Case ID: so2d_194/html/0001-01.html
Source: Caselaw Access Project
Author: {"author": "PER CURIAM.", "license": "Public Domain", "url": "https://static.case.law/"}
Date Created: 2024-08-24T03:29:51.129683

Wilder Morris BLITCH, Appellant, v. The STATE of Florida, Appellee.
    No. 66-94.
    District Court of Appeal of Florida. Third District.
    Jan. 17, 1967.
    Rehearing Denied Feb. 8, 1967.
    Ellis S. Rubin, Sheldon M. Yavitz, Miami Beach, for appellant.
    
      Earl Faircloth, Atty. Gen., and Arden M. Siegendorf, Asst. Atty. Gen., for appel-lee.
    Before HENDRY, C. J., and PEARSON and CARROLL, JJ.
   PER CURIAM.

An information was filed against the defendant for committing the felony of mayhem. The information recites that “said defendant did cut, slit and mutilate the nose of one John Whitney Nixon, Jr., with a broken porcelain beer mug.” The defendant entered a plea of not guilty and waived jury trial.

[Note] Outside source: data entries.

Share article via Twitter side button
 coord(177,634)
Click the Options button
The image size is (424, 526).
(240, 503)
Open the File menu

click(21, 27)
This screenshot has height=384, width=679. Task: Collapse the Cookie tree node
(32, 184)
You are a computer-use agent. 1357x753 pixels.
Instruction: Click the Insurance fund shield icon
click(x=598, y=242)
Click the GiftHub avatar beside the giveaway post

At the conclusion of the state’s case in chief, the trial court reduced the charge to aggravated assault on defendant’s motion for a directed verdict. Defendant was found guilty of aggravated assault and sentenced to eighteen months in the state penitentiary.

The defendant contends that a charge of mayhem that fails to allege the use of a deadly weapon does not include the lesser offense of aggravated assault. Defendant also contends that the beer mug should not have been admitted into evidence without the establishment of an unbroken chain of possession from the time of the alleged assault or recovery of the beer mug to the time of its presentation in court.

To include the lesser offense of aggravated assault, a charge must allege that the assault was made with a deadly weapon. Lindsey v. State, 53 Fla. 56, 43 So. 87 (1907). Our Supreme Court has defined a deadly weapon as “one likely to produce death or great bodily injury”, and stated that “[wjhether or not the weapon involved is to be classed as ‘deadly’ is a factual question to be resolved by the jury under appropriate instructions.” Goswick v. State, Fla.1962, 143 So.2d 817, 820.

The charge of mayhem alleged that the injury was caused by a broken porcelain beer mug. The trial judge, as trier of facts, found that the beer mug was a deadly weapon. Therefore, the charge of mayhem did include the lesser offense of aggravated assault. •

The victim testified that during the altercation in the back seat of his car with the defendant he saw something white up in the air' which was followed by a sharp blow on the side of his head. The victim . stated that the sharp blow was caused by something a lot harder than a fist, “like it could have been the beer mug hitting the side of my face, and then the handle breaking and cutting my nose”. The victim drove home and found the body of the beer mug without its handle in his car a short time after the incident. Approximately twenty minutes after the incident he returned to the scene of the incident and found the handle of the mug. A police officer testified that the victim gave him the beer mug and handle and that he retained custody of them until they were presented to the court.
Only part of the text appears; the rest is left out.